Algérie : La solidarité sous surveillance, le régime verrouille les rues
Dans une décision pour le moins déroutante, le ministère algérien de l’Intérieur a ordonné que toute manifestation de soutien à la Palestine se tienne exclusivement dans des lieux fermés. Une injonction révélatrice d’un pouvoir plus préoccupé par le contrôle de sa propre population que par la défense d’une cause pourtant brandie avec ferveur dans ses discours officiels.
Alors que la bande de Gaza vit l’une de ses pires tragédies humanitaires et que, partout dans le monde, des milliers de citoyens descendent dans la rue pour exprimer leur solidarité avec le peuple palestinien, Alger choisit de faire taire sa rue. Douze partis politiques avaient sollicité l’autorisation d’organiser une marche pacifique dans la capitale, sous le slogan : « L’Algérie avec la Palestine… contre le blocus et les déplacements forcés ». La réponse est tombée : refus catégorique. À la place, les autorités proposent des rassemblements confinés dans des salles de réunion officiellement agréées.
Une décision qui illustre cruellement le décalage entre le discours officiel et la réalité du terrain. Alors que les autorités ne cessent de revendiquer leur attachement à la cause palestinienne, elles interdisent à leurs citoyens d’exprimer librement leur solidarité. Comme si le soutien au peuple de Gaza devenait subitement subversif dès lors qu’il s’exprime dans l’espace public.

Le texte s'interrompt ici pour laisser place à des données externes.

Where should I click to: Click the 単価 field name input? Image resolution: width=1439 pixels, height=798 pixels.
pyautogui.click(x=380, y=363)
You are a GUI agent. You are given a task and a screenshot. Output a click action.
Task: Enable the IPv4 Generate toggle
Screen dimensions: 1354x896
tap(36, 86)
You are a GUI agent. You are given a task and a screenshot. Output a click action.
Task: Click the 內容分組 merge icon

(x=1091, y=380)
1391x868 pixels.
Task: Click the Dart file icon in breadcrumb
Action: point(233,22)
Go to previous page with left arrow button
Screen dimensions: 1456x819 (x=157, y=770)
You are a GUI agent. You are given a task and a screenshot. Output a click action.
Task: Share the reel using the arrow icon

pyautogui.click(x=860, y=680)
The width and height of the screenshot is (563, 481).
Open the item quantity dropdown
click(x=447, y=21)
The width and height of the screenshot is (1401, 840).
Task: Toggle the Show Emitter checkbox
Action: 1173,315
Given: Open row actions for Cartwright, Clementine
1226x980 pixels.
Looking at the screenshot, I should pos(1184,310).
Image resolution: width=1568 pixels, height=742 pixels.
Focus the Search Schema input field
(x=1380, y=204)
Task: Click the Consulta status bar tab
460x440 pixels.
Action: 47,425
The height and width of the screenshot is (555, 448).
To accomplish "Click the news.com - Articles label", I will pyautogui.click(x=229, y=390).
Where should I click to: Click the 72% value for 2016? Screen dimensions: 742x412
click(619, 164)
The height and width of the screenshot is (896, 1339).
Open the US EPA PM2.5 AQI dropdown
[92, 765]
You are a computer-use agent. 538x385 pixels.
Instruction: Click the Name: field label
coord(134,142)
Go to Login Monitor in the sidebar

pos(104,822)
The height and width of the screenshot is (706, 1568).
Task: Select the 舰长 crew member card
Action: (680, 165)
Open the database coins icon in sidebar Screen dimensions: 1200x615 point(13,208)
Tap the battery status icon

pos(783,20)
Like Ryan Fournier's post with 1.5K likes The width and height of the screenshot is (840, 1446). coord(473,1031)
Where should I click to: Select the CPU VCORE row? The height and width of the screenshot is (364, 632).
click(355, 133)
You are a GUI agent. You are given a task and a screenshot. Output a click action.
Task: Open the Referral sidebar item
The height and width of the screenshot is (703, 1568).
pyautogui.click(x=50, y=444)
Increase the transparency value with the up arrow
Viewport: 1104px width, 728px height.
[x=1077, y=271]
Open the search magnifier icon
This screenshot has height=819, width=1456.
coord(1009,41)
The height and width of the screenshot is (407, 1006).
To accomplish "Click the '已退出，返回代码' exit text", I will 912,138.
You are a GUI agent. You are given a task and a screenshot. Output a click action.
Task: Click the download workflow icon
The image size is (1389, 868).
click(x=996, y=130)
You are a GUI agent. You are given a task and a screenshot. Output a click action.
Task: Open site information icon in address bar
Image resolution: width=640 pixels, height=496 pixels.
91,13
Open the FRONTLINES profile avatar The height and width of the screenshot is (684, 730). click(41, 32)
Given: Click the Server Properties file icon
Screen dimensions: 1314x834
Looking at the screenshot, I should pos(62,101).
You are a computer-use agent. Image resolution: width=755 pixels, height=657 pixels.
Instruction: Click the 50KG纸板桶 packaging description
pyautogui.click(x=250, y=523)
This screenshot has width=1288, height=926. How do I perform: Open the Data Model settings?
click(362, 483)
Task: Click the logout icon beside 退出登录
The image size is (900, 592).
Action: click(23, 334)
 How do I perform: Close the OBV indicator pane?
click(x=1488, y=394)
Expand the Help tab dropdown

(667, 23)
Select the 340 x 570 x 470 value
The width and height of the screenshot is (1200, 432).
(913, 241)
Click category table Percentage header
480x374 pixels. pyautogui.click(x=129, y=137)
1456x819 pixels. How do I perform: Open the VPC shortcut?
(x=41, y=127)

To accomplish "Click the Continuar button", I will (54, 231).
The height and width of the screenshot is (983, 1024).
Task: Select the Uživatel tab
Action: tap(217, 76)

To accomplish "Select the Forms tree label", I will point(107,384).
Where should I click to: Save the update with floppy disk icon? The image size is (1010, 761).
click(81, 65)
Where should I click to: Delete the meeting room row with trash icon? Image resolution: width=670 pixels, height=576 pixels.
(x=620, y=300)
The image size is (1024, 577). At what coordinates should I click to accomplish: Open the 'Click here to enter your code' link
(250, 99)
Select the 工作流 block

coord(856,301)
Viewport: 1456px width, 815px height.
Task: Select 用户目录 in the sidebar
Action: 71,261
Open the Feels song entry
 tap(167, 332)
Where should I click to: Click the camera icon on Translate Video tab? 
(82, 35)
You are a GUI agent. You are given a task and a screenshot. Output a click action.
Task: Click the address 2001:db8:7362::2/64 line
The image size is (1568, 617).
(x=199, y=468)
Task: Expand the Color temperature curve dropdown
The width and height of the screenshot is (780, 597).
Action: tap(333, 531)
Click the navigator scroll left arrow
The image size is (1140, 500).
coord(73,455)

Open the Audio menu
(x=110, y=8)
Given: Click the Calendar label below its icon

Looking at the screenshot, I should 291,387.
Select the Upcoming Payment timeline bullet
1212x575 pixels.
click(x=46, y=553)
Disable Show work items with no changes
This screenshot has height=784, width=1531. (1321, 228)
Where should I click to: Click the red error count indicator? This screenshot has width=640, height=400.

Au cœur de cette posture autoritaire se cache une obsession persistante : celle de la rue algérienne. Depuis le soulèvement populaire du Hirak, le régime n’a eu de cesse de restreindre les libertés d’expression et de manifestation. Même lorsqu’il s’agit d’une cause universellement soutenue comme celle de la Palestine, toute mobilisation non encadrée est perçue comme un risque. Le pouvoir redoute que la foule, une fois rassemblée, dépasse le cadre fixé et ravive les revendications politiques étouffées.
L’absurde atteint son paroxysme lorsque l’on apprend que plusieurs jeunes ont été arrêtés à Alger pour avoir tenté d’exprimer pacifiquement leur soutien à Gaza. Parmi eux, figure le fils d’Abderrazak Makri, ancien président du Mouvement de la société pour la paix (MSP). Un symbole fort, et un message limpide : en Algérie, même la solidarité peut conduire à l’arrestation.
Dans les arènes internationales, le régime algérien continue pourtant de multiplier les déclarations enflammées, se posant en fervent défenseur de la cause palestinienne. À l’intérieur, c’est une tout autre réalité : les slogans remplacent l’action, et la compassion se pratique à huis clos, sous contrôle strict.
Cette duplicité est de plus en plus visible. Derrière la façade de solidarité, c’est la peur d’un peuple en quête de liberté qui dicte la conduite du pouvoir. Mais malgré les interdits, la société algérienne continue de faire entendre sa voix, refusant de laisser sa solidarité, son humanité, et sa dignité, enfermées entre quatre murs.